Once the RTT data has been compiled, the appliance uses the proprietary metrics exchange protocol (MEP) to exchange RTT values between participating sites. After calculating RTT metrics, the appliance sorts the RTT values to identify the data center with the best (smallest) RTT metric.”
If RTT information is not available (for example, when a client’s local DNS server accesses the site for the first time), the NetScaler appliance selects a site by using the round robin method and directs the client to the site.
To configure the dynamic method, you configure the site’s GSLB virtual server for dynamic RTT. You can also set the interval at which local DNS servers are probed to a value other than the default.
Configure a GSLB virtual server for dynamic RTT
To configure a GSLB virtual server for dynamic RTT, you specify the RTT load balancing method.
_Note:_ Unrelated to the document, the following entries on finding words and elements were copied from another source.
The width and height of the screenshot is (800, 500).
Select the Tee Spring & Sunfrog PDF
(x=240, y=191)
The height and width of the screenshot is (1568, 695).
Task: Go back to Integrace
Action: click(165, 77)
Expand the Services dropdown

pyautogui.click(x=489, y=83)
The NetScaler appliance regularly validates the timing information for a given local server. If a change in latency exceeds the configured tolerance factor, the appliance updates its database with the new timing information and sends the new value to other GSLB sites by performing a MEP exchange. The default tolerance factor is 5 milliseconds (ms).
The RTT tolerance factor must be the same throughout the GSLB domain. If you change it for a site, you must configure identical RTT tolerance factors on all NetScaler appliances deployed in the GSLB domain.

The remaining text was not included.